Post
Topic
Board Project Development
Re: What to do when you have a great idea and nothing else?
by
nullius
on 01/02/2018, 02:43:07 UTC
Hi guys, I hope this is not a cyclic topic!

It is.  Lots of people have ideas.  All of them are oh so valuable.

So, I've really a great idea and concept that could work in the real world with the use of cryptocurrencies but I'm a civil engineer and, despite my passion for this world, I don't know how to move forward.
My main concern is about the ownership of my idea, because a moment after telling it's not mine anymore.
Do you have some suggestions?

Stop worrying about somebody stealing your precious idea.  Your idea is worthless, and it’s not very good.

Hold on.  I am not trying to be nasty.  I will tell you a little story—the much abbreviated version.

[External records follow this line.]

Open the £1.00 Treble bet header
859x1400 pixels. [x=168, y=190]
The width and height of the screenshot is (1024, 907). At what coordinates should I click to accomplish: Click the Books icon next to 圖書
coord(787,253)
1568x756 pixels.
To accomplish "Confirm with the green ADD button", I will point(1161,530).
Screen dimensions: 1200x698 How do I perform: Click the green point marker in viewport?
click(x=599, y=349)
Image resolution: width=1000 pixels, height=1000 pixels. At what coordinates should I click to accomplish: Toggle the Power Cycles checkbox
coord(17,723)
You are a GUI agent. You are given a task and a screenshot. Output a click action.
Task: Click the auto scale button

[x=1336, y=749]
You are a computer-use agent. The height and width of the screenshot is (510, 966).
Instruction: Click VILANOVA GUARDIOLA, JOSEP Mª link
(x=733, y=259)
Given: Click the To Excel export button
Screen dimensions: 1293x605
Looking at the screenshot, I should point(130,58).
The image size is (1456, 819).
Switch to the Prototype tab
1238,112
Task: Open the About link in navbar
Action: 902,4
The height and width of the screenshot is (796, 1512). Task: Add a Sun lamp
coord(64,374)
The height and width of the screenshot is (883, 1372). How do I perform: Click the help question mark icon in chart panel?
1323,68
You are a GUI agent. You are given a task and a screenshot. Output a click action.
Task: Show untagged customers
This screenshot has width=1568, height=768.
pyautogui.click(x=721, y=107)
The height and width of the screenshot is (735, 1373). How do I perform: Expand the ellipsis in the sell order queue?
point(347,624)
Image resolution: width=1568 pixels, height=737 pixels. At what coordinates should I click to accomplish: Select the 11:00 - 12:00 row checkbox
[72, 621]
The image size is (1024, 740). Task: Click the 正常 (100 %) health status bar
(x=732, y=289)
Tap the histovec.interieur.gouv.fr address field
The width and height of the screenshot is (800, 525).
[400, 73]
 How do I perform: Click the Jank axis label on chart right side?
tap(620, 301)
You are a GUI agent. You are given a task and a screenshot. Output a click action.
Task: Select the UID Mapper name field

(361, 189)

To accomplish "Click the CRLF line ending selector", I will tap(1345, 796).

In 2006, I had an idea for a cryptography-based digital currency.  (That doesn’t say much.  People have been trying to build those since the 80s, the seminal early work being Chaum’s.  What we now call “cryptocurrency” is the realization of a cypherpunk dream of the 90s.)  I knew that at the time, I lacked the requisite skillset for building it myself.  Thus, I did nothing.  I did suffer the delusion that my idea was valuable.

In 2008–09, Satoshi Nakamoto published the Bitcoin whitepaper and a working prototype.  His idea was so much better than mine, the comparison is laughable; and that’s no coincidence, for he knew how to build his idea.  If you don’t know enough to put an idea to practical effect, then you don’t know enough to have a good idea in the first instance.

Please.  You say you’re a civil engineer.  What would you say if I were to tell you that I have a valuable breakthrough innovation in your domain of expertise, but I don’t know enough civil engineering to build it?  If you’re really a civil engineer, you’d laugh at me.

Ideas from people who have the knowledge are a dime a dozen.  It’s the implemented ones which are valuable.  And ideas dreamt up without adequate knowledge are absolutely worthless.

ehehe yea, but where to begin? I think I need years of studies and this is a really fast world.

Oh, that’s more or less exactly what I told myself in 2006!

Either get moving fast, or forget about it.  In the former case, you may have a chance of success if you’re smart and hardworking.  In the latter case, you will save yourself many wistful sighs.

(On the third hand, if you are independently wealthy, you could try to hire other people.  You would need much luck for it to not be a disastrous financial sinkhole.  Think, again:  Could somebody without civil engineering expertise competently select a competent civil engineer?  Many “consultants” more or less deliberately take advantage of this peculiar problem, but that’s another topic.)